*Work to be completed*
Only the lines from the one containing "The image size is (1024, 564)." through the end of the listing belong in the answer, repeated exactly, with no pictures.
________
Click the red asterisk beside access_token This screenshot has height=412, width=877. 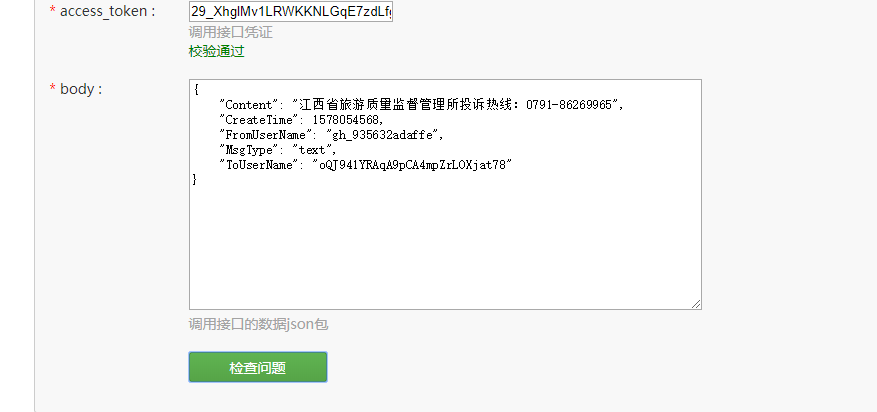[53, 11]
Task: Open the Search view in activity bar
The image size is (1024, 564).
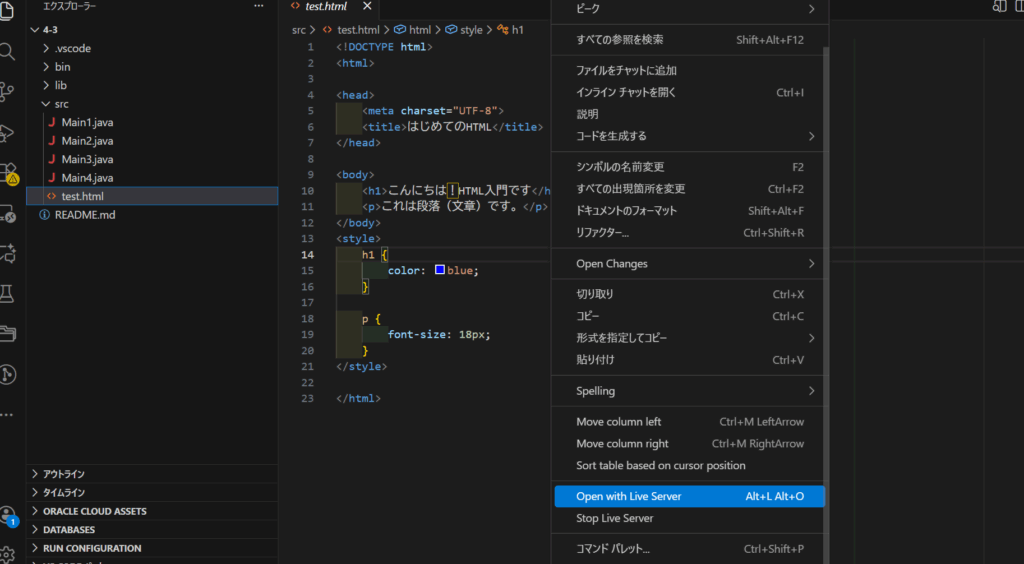Action: pyautogui.click(x=8, y=51)
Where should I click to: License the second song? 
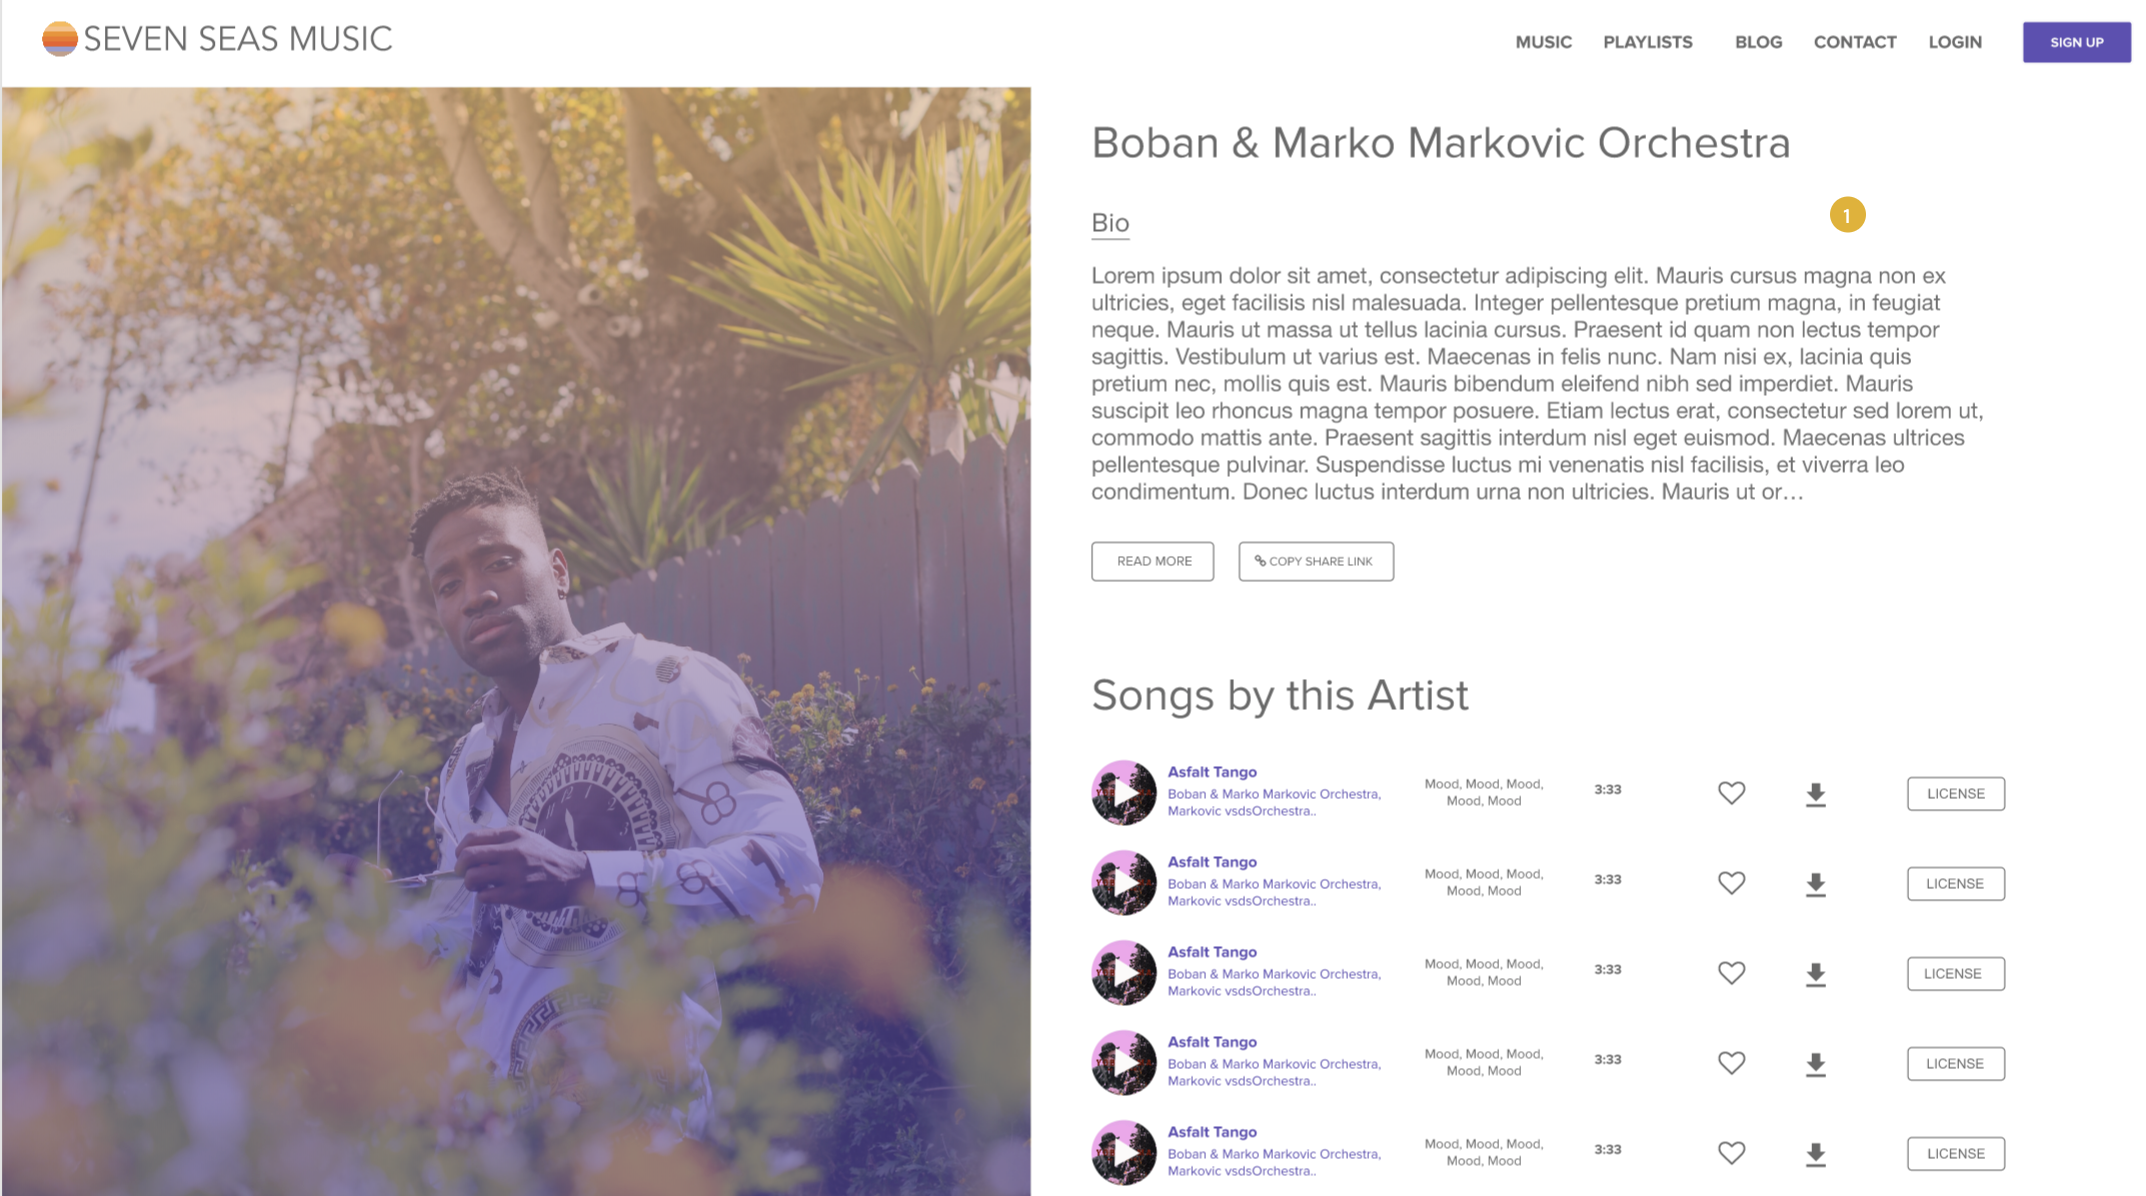(1955, 884)
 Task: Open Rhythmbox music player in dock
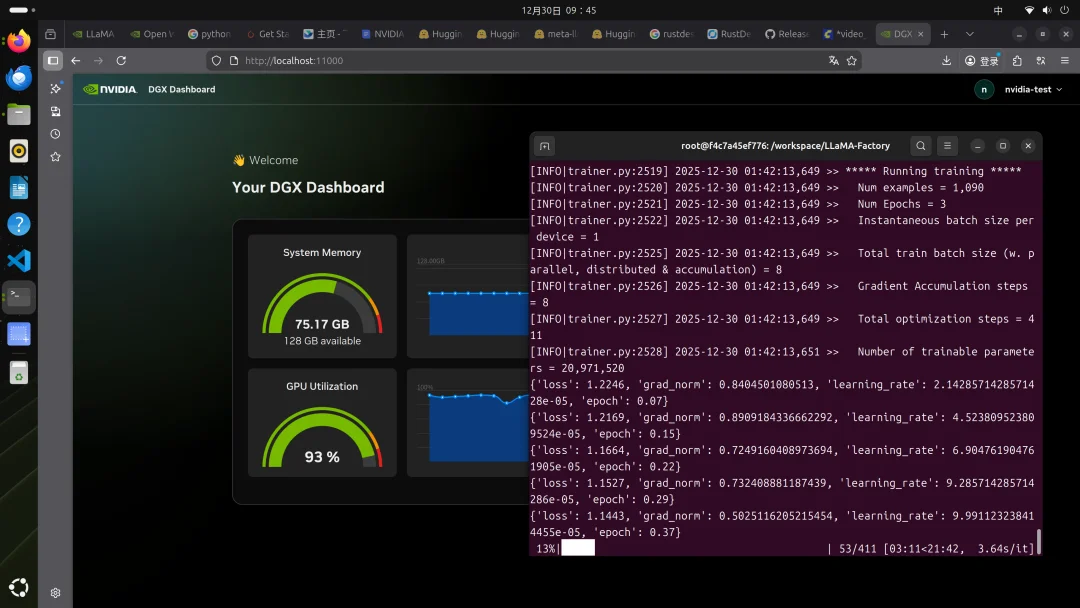click(x=19, y=151)
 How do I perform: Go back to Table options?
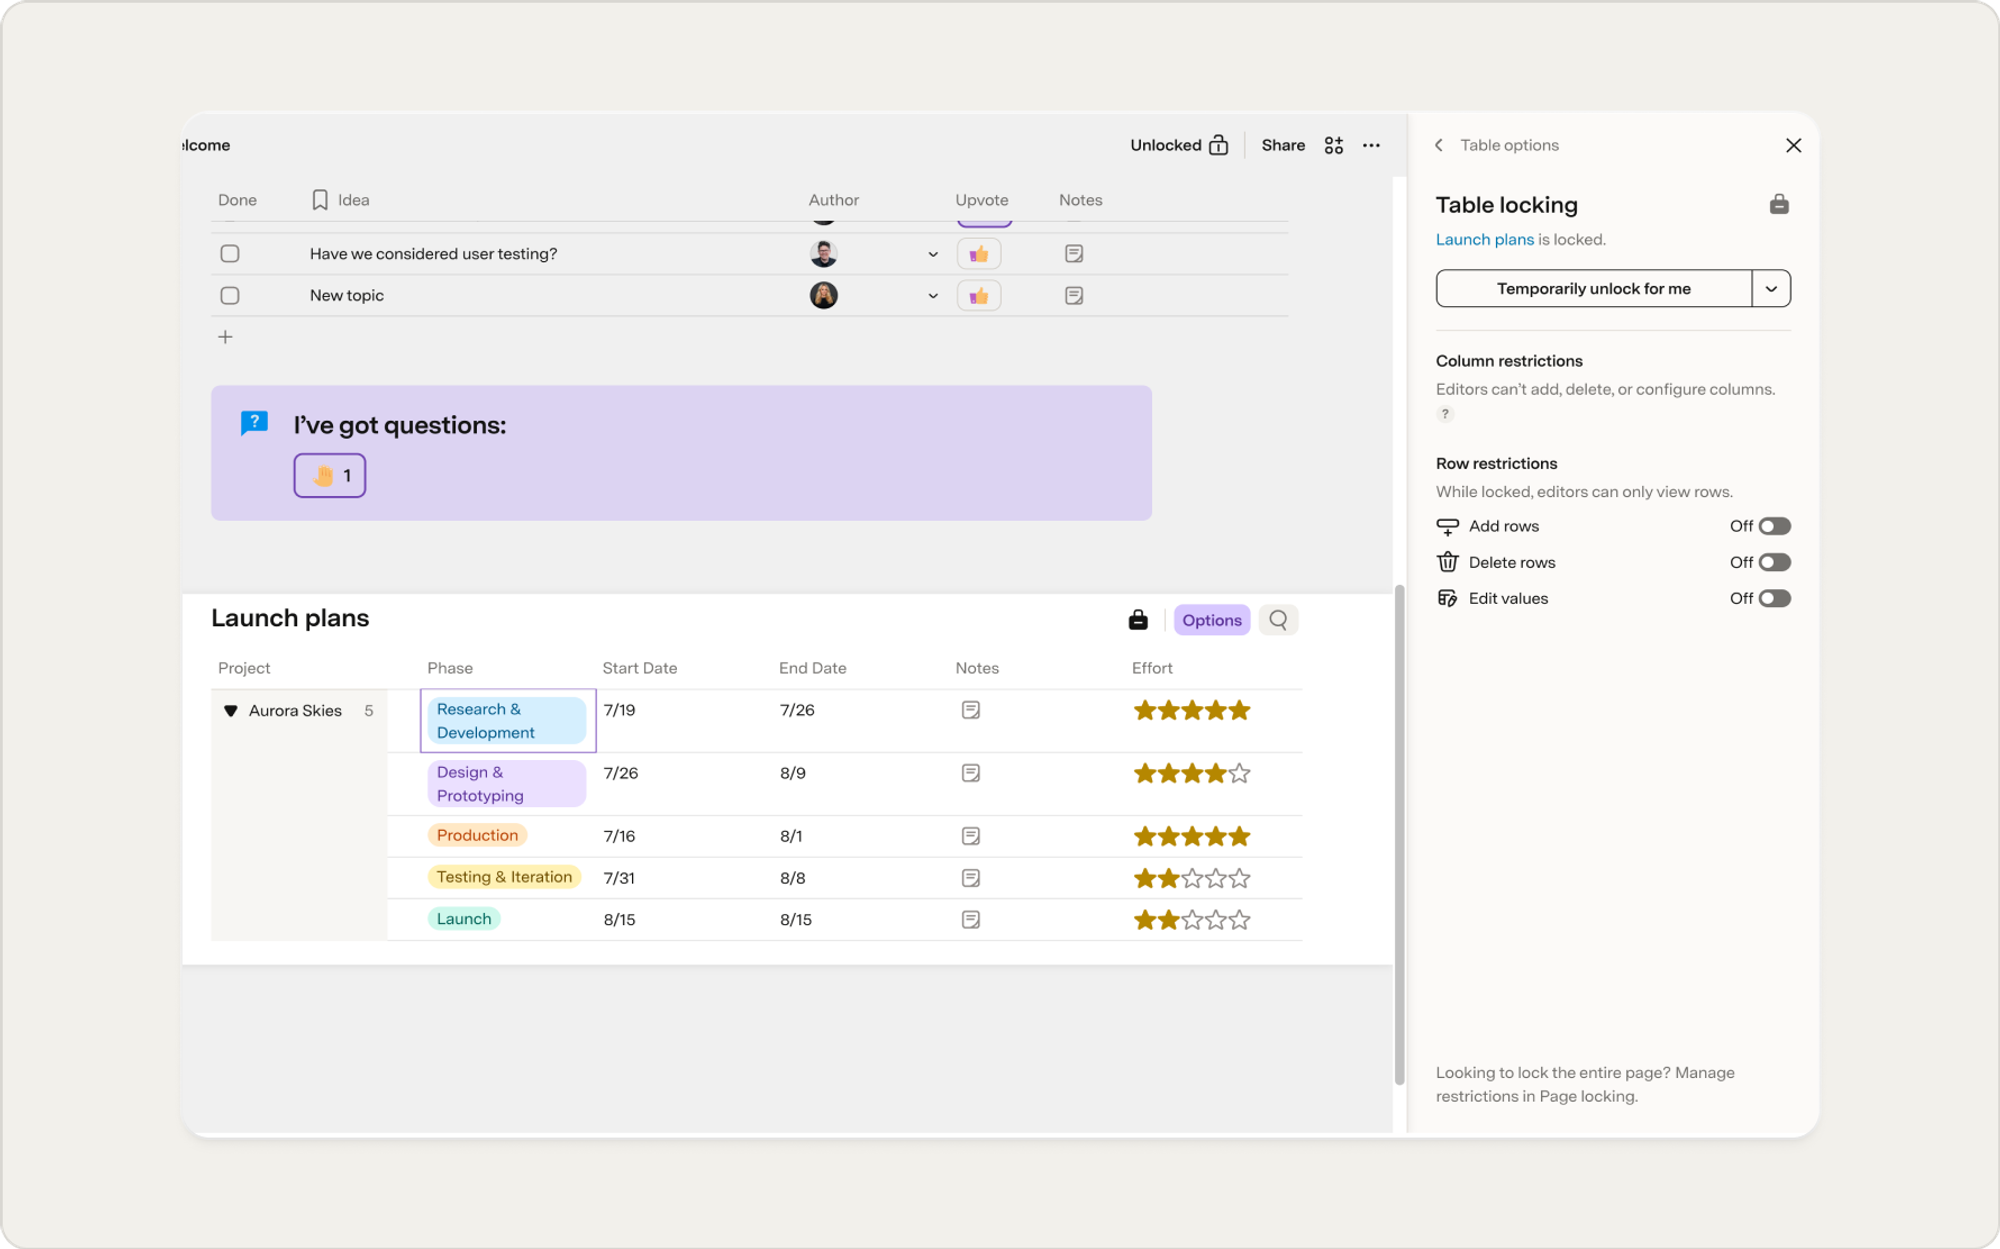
________
*Result*
The image size is (1024, 564).
Action: pyautogui.click(x=8, y=51)
Where should I click to: License the second song? 
(1955, 884)
 Task: Open Rhythmbox music player in dock
click(x=19, y=151)
 How do I perform: Go back to Table options?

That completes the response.